| GOAL |
Render the material from the line containing "This screenshot has height=197, width=315." through the line containing "tap(982, 126)", both included, as a JSON list of strings with one string per line and no blank lines.

---*---

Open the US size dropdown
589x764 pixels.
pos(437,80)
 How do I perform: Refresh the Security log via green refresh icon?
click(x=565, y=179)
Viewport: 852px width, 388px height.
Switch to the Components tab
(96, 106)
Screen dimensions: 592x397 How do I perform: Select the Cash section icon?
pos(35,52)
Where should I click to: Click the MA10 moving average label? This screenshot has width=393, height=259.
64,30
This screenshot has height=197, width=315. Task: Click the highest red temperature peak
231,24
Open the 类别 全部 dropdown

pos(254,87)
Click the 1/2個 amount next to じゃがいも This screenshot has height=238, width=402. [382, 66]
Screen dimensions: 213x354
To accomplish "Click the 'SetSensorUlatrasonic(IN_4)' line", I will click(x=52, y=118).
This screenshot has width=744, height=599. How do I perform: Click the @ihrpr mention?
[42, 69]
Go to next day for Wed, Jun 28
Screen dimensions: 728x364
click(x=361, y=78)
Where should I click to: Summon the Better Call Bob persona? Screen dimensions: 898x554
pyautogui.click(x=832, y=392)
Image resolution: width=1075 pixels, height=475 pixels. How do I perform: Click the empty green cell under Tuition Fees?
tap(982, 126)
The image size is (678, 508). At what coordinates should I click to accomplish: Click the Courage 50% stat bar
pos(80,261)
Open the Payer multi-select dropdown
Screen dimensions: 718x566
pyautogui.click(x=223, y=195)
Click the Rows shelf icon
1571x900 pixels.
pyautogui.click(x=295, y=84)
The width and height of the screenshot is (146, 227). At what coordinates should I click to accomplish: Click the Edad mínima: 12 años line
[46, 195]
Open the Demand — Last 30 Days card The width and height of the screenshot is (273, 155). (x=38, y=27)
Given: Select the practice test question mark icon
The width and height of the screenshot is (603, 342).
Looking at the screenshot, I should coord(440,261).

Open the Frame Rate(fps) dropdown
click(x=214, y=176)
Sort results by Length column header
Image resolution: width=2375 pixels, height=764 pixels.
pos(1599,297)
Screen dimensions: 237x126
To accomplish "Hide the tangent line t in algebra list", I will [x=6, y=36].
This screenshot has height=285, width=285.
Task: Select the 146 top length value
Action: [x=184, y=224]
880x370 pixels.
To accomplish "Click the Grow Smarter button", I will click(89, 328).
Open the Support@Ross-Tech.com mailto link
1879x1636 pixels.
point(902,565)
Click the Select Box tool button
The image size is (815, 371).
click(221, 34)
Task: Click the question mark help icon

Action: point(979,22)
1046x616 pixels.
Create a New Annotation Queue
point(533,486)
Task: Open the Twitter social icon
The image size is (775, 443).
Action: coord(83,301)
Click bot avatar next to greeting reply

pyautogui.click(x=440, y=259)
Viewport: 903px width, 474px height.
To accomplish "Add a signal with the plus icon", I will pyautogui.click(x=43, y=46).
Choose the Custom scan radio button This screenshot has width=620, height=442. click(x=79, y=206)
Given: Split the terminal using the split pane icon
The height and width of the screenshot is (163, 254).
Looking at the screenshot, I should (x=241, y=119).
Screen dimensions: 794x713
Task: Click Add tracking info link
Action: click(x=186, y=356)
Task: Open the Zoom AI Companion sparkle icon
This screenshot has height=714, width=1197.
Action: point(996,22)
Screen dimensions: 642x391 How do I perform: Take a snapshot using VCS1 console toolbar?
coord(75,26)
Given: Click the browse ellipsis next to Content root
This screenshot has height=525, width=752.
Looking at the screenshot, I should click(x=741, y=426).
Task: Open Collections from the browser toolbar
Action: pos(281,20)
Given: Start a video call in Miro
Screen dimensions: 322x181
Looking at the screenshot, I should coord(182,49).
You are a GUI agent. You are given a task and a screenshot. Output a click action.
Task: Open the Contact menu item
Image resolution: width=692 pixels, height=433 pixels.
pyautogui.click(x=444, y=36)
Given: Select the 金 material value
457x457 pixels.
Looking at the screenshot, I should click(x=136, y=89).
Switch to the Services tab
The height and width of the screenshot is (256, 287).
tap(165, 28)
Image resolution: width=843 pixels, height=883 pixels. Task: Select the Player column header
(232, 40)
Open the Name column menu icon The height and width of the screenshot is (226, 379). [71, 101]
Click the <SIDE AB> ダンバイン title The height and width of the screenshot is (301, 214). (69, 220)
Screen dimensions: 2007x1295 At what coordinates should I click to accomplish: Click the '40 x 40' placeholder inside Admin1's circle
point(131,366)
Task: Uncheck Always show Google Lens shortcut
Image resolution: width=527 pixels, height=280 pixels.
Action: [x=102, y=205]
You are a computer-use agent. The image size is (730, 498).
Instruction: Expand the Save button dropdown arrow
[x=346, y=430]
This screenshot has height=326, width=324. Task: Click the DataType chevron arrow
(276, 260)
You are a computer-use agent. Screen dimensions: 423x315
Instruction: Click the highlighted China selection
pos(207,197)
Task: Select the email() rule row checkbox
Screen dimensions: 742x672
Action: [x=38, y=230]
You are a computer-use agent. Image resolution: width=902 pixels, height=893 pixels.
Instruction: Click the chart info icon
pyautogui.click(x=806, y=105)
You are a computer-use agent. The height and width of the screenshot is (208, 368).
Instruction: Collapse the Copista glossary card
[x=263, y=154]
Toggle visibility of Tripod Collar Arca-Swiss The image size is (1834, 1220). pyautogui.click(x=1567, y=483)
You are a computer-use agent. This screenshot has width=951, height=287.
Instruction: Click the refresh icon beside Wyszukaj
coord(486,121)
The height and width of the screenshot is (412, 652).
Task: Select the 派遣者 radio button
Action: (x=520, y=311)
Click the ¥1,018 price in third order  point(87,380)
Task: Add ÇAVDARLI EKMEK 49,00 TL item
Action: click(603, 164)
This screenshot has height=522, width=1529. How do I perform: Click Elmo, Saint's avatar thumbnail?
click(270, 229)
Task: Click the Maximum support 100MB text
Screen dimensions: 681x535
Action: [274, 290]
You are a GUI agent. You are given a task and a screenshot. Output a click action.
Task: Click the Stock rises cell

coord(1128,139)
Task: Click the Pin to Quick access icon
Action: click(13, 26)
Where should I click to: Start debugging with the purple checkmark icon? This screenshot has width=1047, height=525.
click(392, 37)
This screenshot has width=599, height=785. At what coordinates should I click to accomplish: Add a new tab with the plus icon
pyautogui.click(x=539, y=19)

---*---

| RESPONSE TO THE TASK |
[
  "This screenshot has height=197, width=315. Task: Click the highest red temperature peak",
  "231,24",
  "Open the 类别 全部 dropdown",
  "pos(254,87)",
  "Click the 1/2個 amount next to じゃがいも This screenshot has height=238, width=402. [382, 66]",
  "Screen dimensions: 213x354",
  "To accomplish \"Click the 'SetSensorUlatrasonic(IN_4)' line\", I will click(x=52, y=118).",
  "This screenshot has width=744, height=599. How do I perform: Click the @ihrpr mention?",
  "[42, 69]",
  "Go to next day for Wed, Jun 28",
  "Screen dimensions: 728x364",
  "click(x=361, y=78)",
  "Where should I click to: Summon the Better Call Bob persona? Screen dimensions: 898x554",
  "pyautogui.click(x=832, y=392)",
  "Image resolution: width=1075 pixels, height=475 pixels. How do I perform: Click the empty green cell under Tuition Fees?",
  "tap(982, 126)"
]